Les comorbidités sont des associations de troubles qui ne permettent pas la détermination d’un lien de causalité. De nombreuses études ont ainsi mis en avant une relation entre consommation de cannabis et troubles mentaux, l’un constituant un facteur de risque pour l’autre (Benyamina &

Blecha, 2009; Buckner, Ecker, & Cohen, 2010; Guxens, Nebot, Ariza, &

Ochoa, 2007; Rey, Sawyer, Raphael, Patton, & Lynskey, 2002; Rey &

Tennant, 2002; Shrier et al., 2013). Les adolescents avec des troubles psychiatriques auraient ainsi plus de risques de consommer une substance (Mangerud, Bjerkeset, Holmen, Lydersen, & Indredavik, 2014).

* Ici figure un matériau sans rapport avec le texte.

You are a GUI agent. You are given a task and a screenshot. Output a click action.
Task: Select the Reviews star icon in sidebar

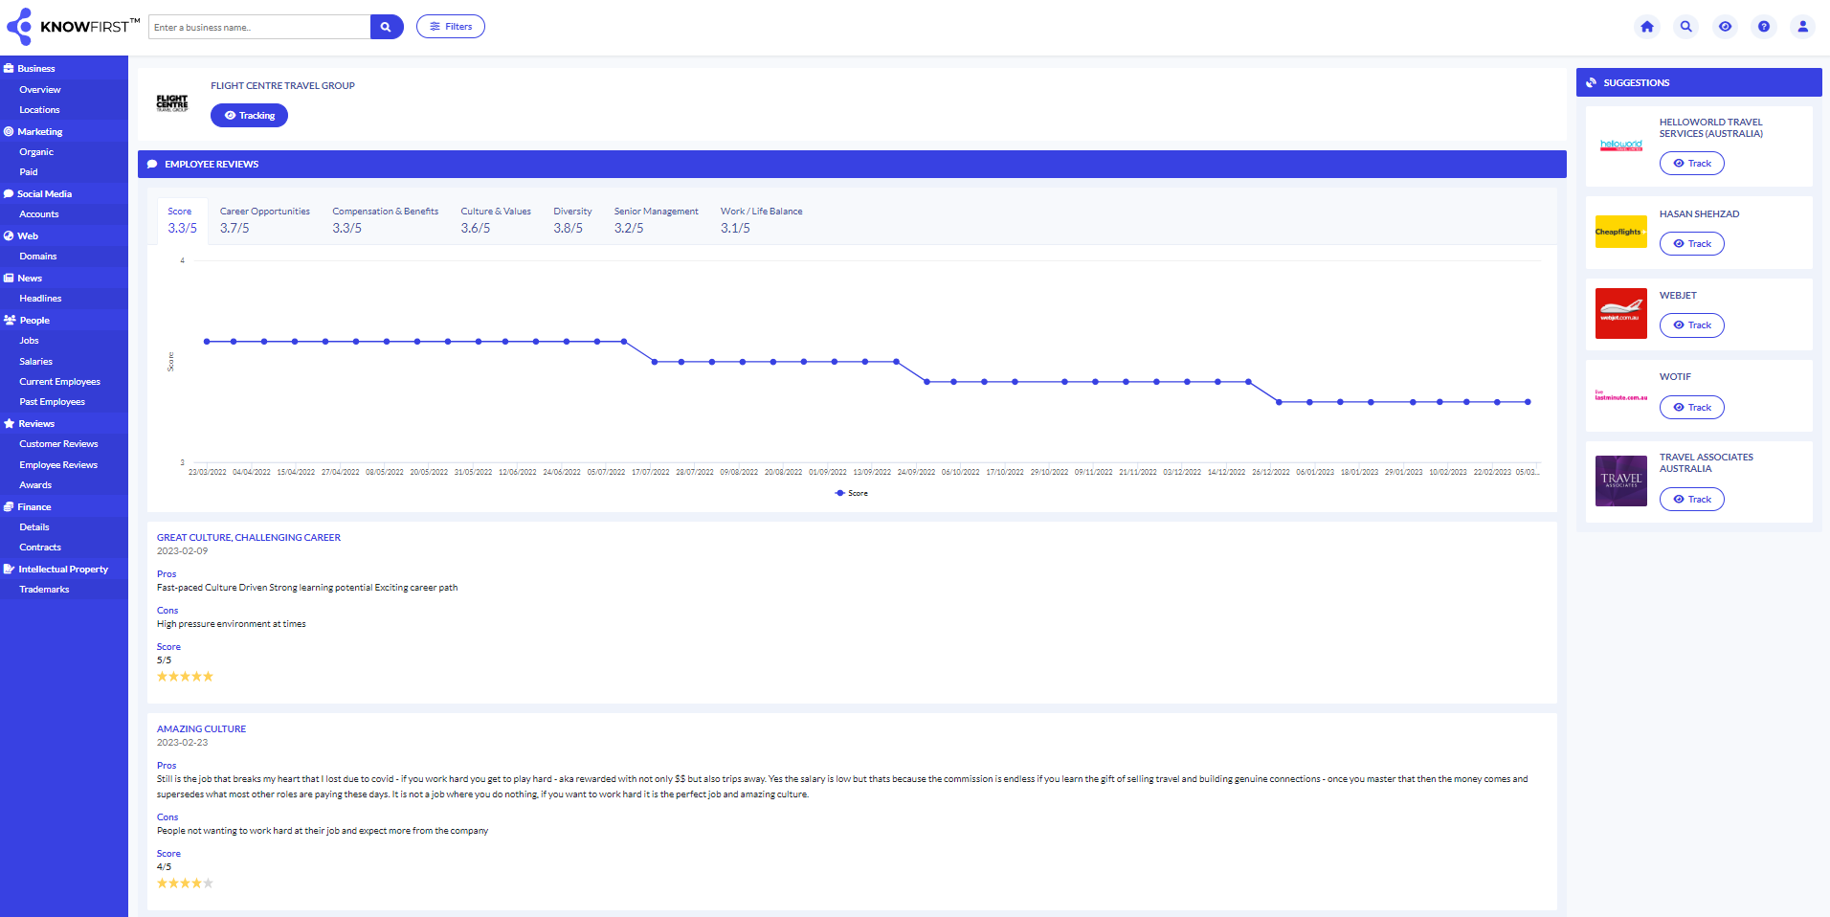pyautogui.click(x=9, y=423)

Parmi les problèmes de santé mentale fréquemment associés à l’usage de substances, on retrouve les troubles de l’humeur et les troubles anxieux (Grant et al., 2004 ; Wittchen et al., 2007). Alors que le lien entre la consommation de cannabis et le risque de psychose semble bien établi (Spriggens & Hides, 2015), l’association entre cet usage et certains affects comme la dépression et l’anxiété paraît moins évidente (Moore et al., 2007). L’adolescence semble être une période à risque pour l’ensemble de ces manifestations. Une étude rapporte d’ailleurs qu’un trouble mental à 15 ans entraîne un risque plus élevé de consommer du cannabis à 18 ans, alors que cette dernière consommation augmente les risques de troubles mentaux à 21 ans, suggérant ainsi une relation directionnelle du trouble mental vers la consommation de cannabis à l’adolescence, et l’inverse à l’âge adulte (McGee et al., 2000).

Dans ce contexte, le présent chapitre propose de cibler les manifestations de certains troubles chez les adolescents, à savoir la dépression, l’anxiété et l’anxiété sociale, que ce soit en termes de description, de prévalence dans la population, ou de liens avec le cannabis et les attentes d’effets.